Say how many lines in the records hold "checkmark". Nothing but the number should be given.

Given entries =>
--- START ---

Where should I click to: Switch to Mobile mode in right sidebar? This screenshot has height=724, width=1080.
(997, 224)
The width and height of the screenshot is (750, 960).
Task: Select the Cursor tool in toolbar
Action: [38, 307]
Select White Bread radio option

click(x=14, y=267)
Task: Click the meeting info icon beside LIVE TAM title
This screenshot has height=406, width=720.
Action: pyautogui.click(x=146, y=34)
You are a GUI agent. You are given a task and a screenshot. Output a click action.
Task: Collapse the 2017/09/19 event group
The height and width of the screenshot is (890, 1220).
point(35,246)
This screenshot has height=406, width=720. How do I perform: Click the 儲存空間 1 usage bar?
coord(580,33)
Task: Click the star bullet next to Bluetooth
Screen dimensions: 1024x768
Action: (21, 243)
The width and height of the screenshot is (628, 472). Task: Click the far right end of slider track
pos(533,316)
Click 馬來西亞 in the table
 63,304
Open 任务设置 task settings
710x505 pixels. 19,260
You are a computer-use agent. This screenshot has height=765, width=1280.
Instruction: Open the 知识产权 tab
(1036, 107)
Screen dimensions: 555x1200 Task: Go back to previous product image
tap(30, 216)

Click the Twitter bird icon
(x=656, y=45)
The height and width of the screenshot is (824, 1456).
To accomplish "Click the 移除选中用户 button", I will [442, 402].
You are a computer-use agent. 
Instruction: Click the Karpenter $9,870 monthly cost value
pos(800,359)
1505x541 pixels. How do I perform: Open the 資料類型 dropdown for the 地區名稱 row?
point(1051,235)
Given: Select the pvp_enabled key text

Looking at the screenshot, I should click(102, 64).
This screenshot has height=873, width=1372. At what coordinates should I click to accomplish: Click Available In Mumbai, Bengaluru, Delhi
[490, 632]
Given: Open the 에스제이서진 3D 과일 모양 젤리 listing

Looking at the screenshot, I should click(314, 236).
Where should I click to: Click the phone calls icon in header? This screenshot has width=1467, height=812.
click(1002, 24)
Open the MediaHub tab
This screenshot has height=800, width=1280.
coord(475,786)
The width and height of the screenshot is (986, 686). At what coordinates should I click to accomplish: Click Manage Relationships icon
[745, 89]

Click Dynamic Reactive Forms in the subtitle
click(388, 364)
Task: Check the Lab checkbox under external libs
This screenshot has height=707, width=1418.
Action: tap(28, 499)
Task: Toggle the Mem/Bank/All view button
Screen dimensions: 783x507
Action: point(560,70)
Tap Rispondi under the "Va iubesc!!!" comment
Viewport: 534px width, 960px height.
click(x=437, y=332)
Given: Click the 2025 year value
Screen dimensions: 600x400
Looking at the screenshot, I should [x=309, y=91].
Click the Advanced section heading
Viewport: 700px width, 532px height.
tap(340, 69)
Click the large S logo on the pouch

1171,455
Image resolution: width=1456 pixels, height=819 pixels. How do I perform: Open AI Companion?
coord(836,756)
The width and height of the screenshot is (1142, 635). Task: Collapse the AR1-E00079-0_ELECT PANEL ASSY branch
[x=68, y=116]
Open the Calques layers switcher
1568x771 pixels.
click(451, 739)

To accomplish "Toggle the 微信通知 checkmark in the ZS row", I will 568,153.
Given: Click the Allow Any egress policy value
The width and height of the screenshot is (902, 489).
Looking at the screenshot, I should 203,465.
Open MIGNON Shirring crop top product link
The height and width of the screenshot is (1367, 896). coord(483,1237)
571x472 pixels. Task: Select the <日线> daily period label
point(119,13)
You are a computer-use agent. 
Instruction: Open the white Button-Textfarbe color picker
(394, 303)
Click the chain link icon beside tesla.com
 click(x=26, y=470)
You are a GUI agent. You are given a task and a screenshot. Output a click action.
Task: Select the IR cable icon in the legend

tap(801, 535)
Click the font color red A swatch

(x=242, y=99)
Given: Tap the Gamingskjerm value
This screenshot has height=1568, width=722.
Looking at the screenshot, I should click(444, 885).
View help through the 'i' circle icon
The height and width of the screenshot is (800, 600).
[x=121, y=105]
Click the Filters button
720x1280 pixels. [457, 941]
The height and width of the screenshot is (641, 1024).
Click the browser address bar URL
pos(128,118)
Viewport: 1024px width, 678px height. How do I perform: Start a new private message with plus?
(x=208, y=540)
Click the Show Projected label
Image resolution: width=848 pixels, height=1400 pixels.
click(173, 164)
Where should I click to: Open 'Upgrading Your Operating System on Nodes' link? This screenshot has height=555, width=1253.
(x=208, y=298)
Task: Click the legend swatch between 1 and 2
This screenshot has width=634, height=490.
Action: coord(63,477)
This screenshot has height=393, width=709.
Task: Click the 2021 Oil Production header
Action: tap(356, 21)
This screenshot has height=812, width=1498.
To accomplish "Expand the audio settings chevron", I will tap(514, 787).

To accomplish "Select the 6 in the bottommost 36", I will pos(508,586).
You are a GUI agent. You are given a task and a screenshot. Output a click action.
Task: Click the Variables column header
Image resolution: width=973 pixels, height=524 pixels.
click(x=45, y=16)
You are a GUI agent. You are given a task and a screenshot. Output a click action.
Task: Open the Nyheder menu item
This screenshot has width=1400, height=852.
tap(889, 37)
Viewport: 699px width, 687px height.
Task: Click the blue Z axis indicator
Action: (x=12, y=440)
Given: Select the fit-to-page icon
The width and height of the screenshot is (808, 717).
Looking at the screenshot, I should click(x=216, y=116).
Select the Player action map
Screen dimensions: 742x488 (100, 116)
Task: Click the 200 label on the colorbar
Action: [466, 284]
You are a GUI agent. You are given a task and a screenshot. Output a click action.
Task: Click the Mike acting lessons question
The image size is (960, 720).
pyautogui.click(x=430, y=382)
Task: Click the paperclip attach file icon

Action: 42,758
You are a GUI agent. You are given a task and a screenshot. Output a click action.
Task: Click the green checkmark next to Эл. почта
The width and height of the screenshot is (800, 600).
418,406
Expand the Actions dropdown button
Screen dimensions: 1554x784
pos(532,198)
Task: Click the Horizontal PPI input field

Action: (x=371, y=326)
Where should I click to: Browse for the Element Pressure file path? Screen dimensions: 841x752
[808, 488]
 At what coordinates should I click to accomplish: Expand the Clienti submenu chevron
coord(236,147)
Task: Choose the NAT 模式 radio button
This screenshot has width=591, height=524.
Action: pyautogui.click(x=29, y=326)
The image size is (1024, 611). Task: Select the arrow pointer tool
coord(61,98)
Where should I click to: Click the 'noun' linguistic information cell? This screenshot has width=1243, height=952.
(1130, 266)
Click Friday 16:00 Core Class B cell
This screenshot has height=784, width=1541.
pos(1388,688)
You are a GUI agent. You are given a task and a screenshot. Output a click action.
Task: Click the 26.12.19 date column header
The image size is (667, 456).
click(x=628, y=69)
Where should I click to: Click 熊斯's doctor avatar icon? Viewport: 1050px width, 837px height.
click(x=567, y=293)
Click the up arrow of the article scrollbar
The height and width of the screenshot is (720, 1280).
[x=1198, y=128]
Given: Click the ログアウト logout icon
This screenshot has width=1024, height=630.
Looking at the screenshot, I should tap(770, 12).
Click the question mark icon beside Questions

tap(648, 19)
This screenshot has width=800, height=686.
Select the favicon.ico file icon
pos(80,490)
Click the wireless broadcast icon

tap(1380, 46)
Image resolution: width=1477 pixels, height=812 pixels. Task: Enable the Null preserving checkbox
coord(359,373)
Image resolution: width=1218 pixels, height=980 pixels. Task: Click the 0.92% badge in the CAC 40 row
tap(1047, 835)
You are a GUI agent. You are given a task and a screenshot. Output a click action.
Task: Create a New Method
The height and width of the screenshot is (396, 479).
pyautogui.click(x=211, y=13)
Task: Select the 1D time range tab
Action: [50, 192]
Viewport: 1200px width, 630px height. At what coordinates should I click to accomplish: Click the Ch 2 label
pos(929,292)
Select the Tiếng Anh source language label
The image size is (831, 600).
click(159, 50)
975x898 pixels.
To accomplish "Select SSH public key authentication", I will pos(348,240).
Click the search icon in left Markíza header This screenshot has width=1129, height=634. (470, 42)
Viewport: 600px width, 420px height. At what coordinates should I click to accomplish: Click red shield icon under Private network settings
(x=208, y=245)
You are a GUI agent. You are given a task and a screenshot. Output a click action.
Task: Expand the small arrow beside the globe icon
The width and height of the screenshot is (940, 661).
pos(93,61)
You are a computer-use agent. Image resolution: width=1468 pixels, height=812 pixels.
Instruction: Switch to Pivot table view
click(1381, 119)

--- END ---

Task answer => 2